Material provided:
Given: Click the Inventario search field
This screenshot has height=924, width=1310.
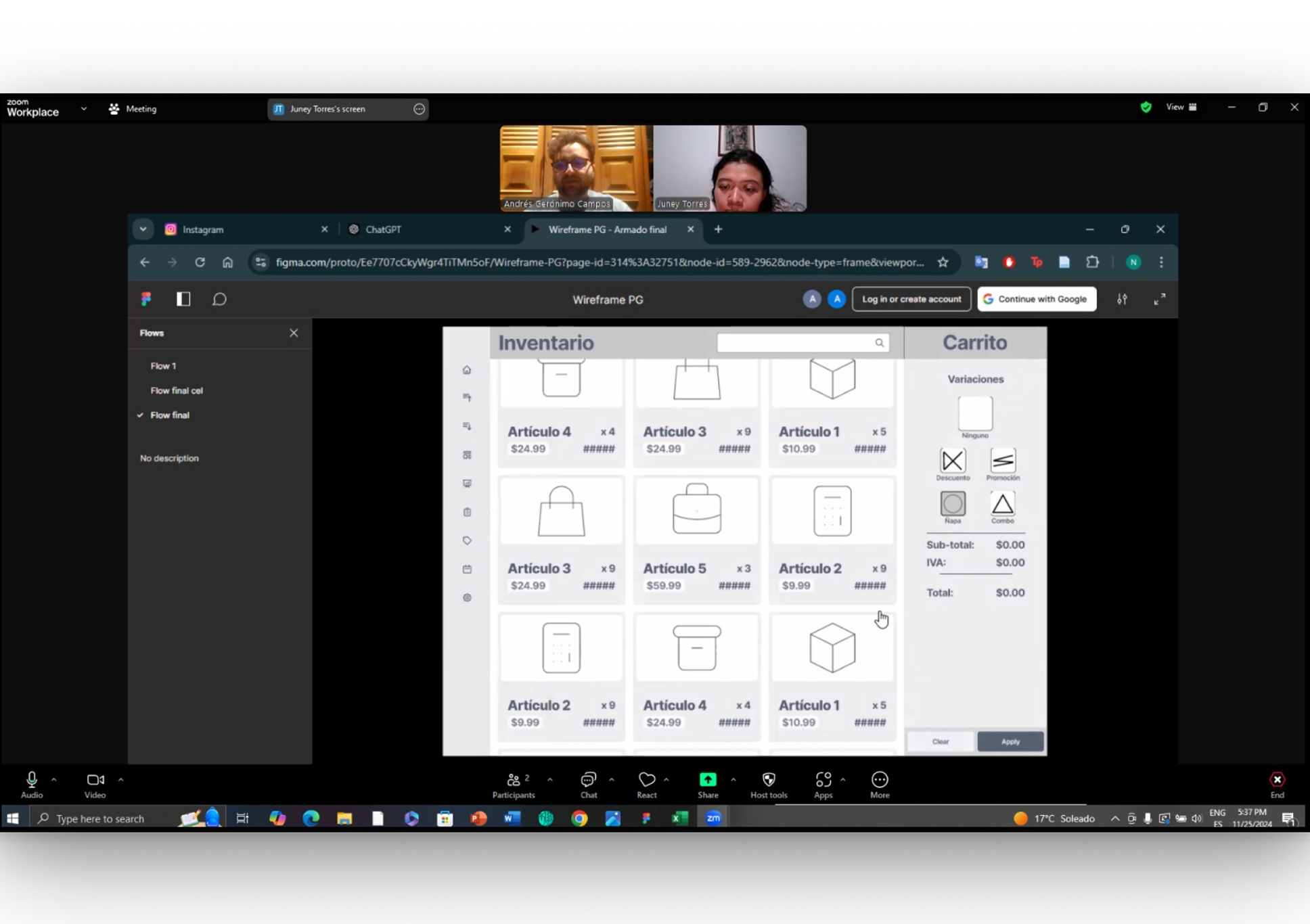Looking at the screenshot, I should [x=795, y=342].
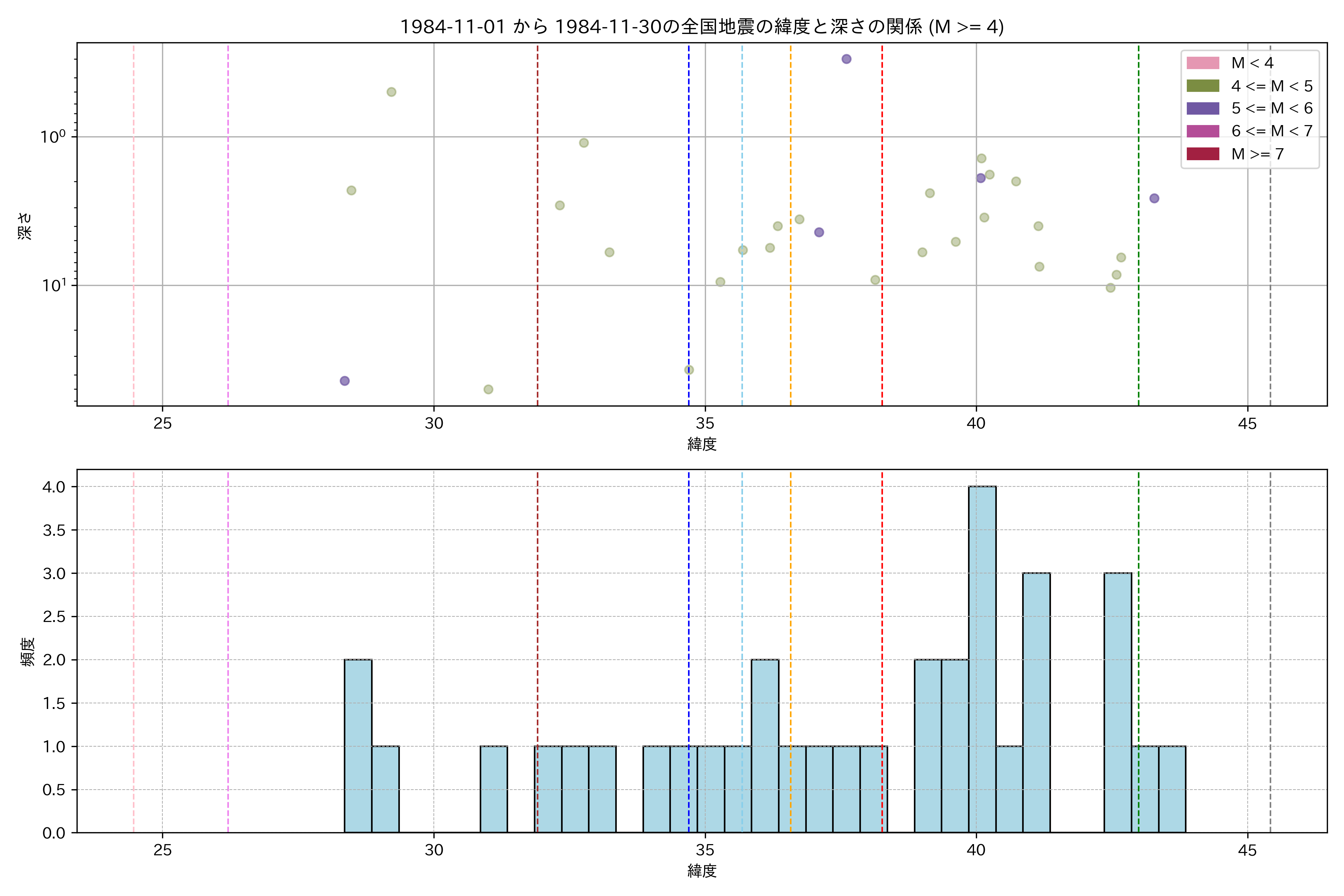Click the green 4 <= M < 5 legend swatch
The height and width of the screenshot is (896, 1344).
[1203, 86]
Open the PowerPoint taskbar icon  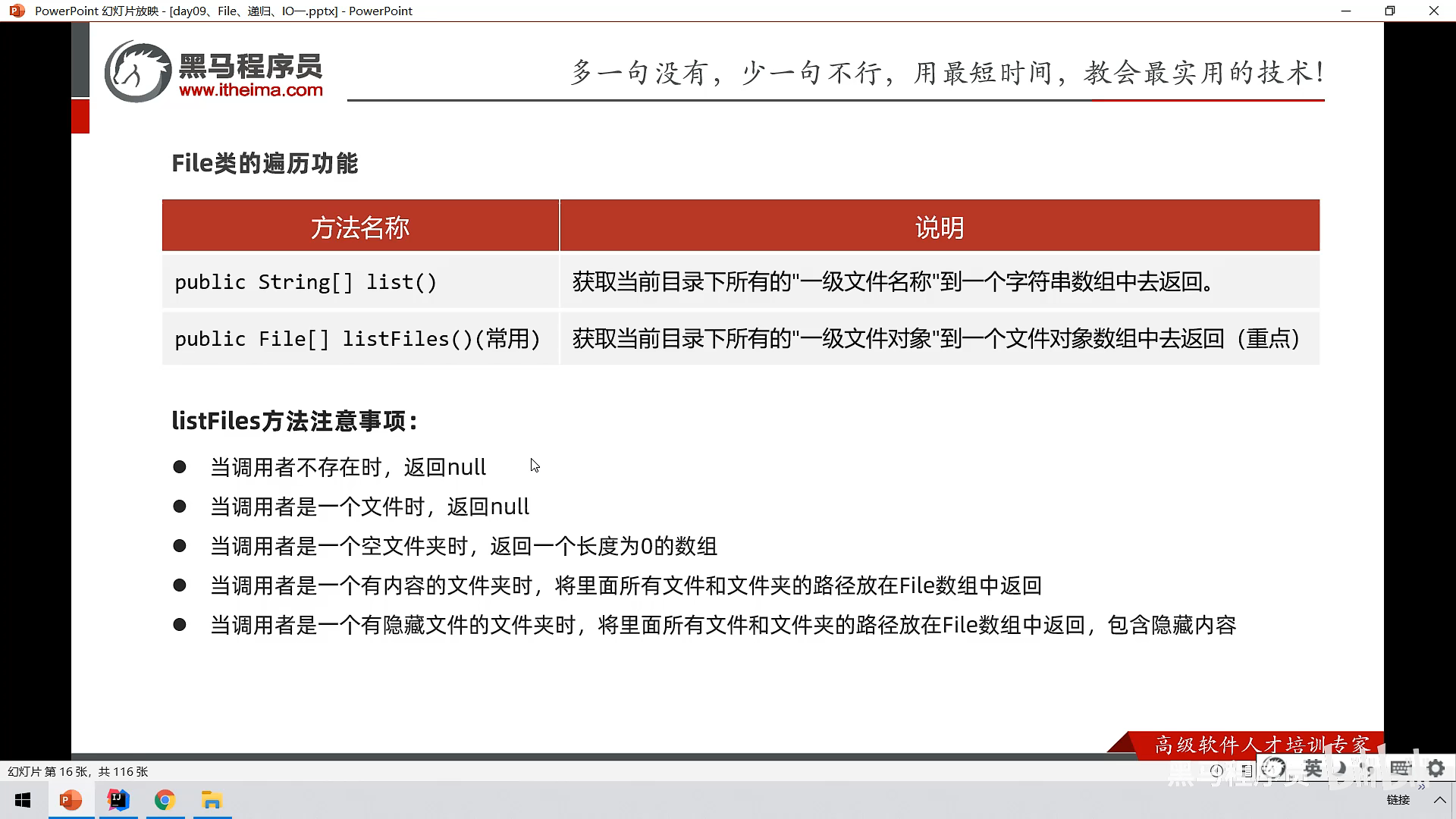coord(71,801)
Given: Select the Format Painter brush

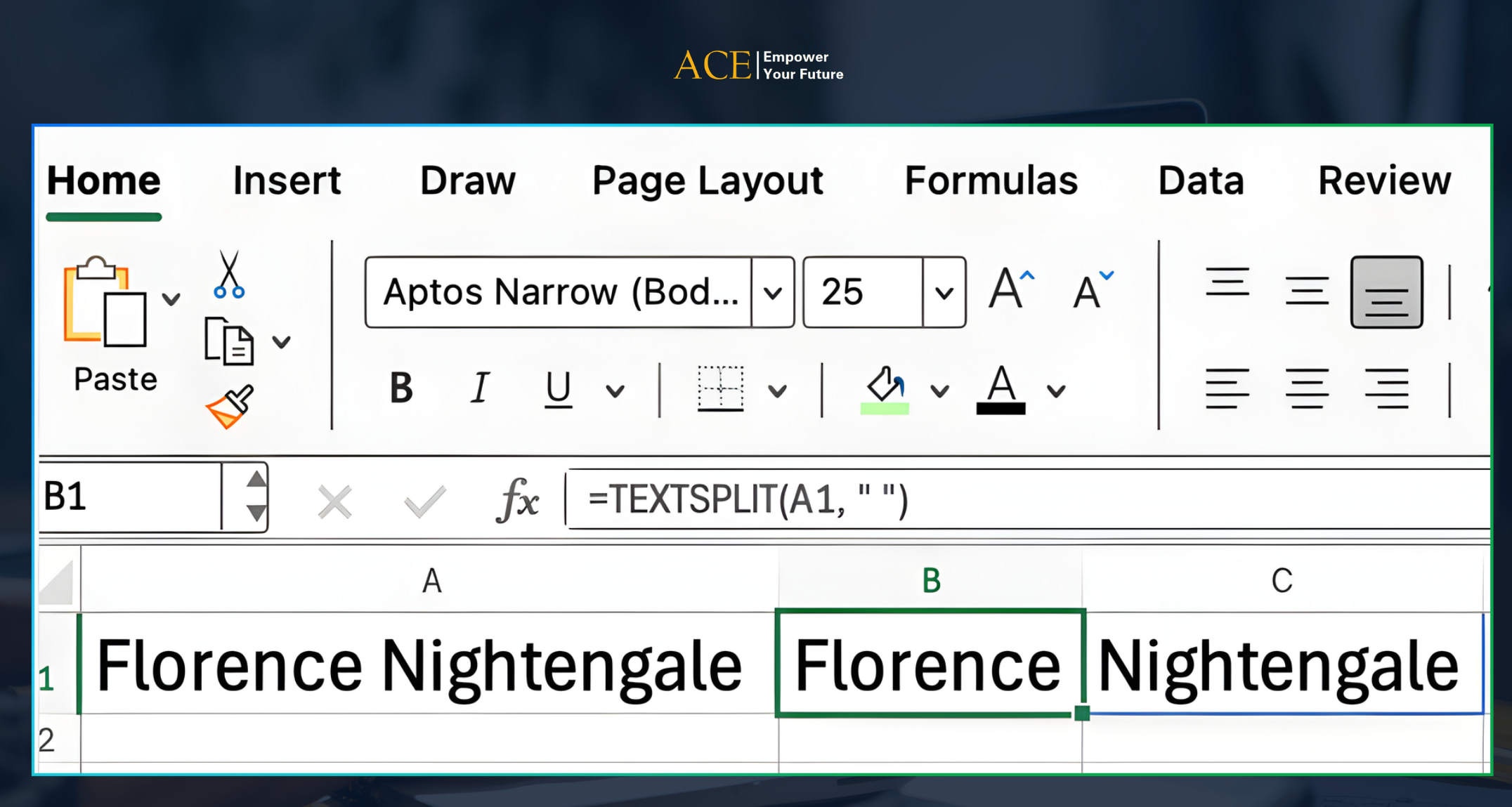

Brief: Wherever a line holds the word "Given", copy that line out of the entries above.

Problem solution:
Given: Click the Inventario search field
Given: Select the Format Painter brush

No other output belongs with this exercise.